La liberté dans un monde sous surveillance
On célèbre la liberté comme fondement de l’émancipation. Et il faut le redire : vivre dans un pays démocratique, où l’on peut débattre, critiquer, choisir, manifester, est une chance précieuse que beaucoup n’ont pas. Cette liberté politique, même imparfaite, constitue un socle essentiel. Mais à l’ère du numérique, cette liberté semble parfois sous condition. Libre de consommer, de s’exprimer, mais sous les algorithmes. Libre de choisir, mais sans réelles marges pour agir concrètement sur sa trajectoire. La liberté devient paradoxale : elle est partout proclamée, mais rarement vécue comme maîtrise réelle de son existence.
L’égalité comme horizon introuvable
Jamais les discours sur l’égalité n’ont été aussi présents. Et pourtant, les inégalités demeurent massives, visibles, vécues. L’égalité promise se heurte à la réalité des discriminations, de la reproduction sociale, de l’accès différencié aux droits. Cela ne la rend pas caduque, mais instable. Pour certains, elle reste une utopie à atteindre. Pour d’autres, elle devient un mot vide, une promesse non tenue. L’égalité ne peut plus être pensée comme un acquis abstrait, mais comme une exigence sans cesse relancée, enracinée dans les situations concrètes.

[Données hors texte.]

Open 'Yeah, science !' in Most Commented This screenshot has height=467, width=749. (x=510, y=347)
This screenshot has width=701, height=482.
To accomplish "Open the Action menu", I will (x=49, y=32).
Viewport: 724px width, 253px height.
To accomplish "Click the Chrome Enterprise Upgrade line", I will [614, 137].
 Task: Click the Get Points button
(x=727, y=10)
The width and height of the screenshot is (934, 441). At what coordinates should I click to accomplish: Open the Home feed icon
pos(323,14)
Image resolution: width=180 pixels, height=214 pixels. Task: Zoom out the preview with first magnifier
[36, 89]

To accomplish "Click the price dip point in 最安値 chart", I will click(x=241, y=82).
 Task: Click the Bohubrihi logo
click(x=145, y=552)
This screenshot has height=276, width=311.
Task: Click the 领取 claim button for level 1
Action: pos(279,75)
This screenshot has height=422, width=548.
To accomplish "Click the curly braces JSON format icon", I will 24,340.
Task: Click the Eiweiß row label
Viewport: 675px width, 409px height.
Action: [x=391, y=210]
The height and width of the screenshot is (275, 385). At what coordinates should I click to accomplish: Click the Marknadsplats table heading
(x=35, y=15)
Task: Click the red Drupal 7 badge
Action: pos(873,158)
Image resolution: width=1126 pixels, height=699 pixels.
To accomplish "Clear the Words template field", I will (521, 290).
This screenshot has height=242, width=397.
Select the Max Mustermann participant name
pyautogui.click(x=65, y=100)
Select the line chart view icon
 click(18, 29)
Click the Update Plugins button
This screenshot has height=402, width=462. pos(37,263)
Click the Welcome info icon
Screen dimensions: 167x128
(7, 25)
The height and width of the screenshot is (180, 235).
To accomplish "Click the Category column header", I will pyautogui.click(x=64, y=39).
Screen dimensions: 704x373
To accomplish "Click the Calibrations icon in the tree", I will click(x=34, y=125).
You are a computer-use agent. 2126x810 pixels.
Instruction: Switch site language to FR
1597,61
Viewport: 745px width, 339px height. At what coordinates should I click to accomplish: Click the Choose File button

La fraternité, invisible et fragile
Moins utilisée, plus discrète, la fraternité est souvent perçue comme une valeur douce, presque naïve. Et pourtant, c’est peut-être la plus subversive. Car elle suppose une attention à l’autre sans condition, un lien qui ne passe pas par le mérite ou l’identité. Mais comment faire vivre la fraternité dans une société concurrentielle, où chacun est incité à se distinguer, à se protéger, à performer ? Elle ne peut renaître que dans des lieux concrets : entraide locale, gestes quotidiens, récits partagés. Elle n’est pas spectaculaire, mais elle résiste en silence.
Faire de ces mots des pratiques, non des reliques
Plutôt que de sacraliser ces mots ou de les disqualifier, il faut les remettre en circulation vivante. Les faire redescendre du fronton pour les éprouver dans les écoles, les débats, les actes. Ils ne doivent pas être des signes figés, mais des invitations à penser ensemble ce qui nous relie malgré les écarts. L’égalité, la liberté et la fraternité ne sont pas des points de départ, mais des chemins à réinventer sans cesse, au plus près de ce que nous vivons, de ce que nous refusons, de ce que nous espérons.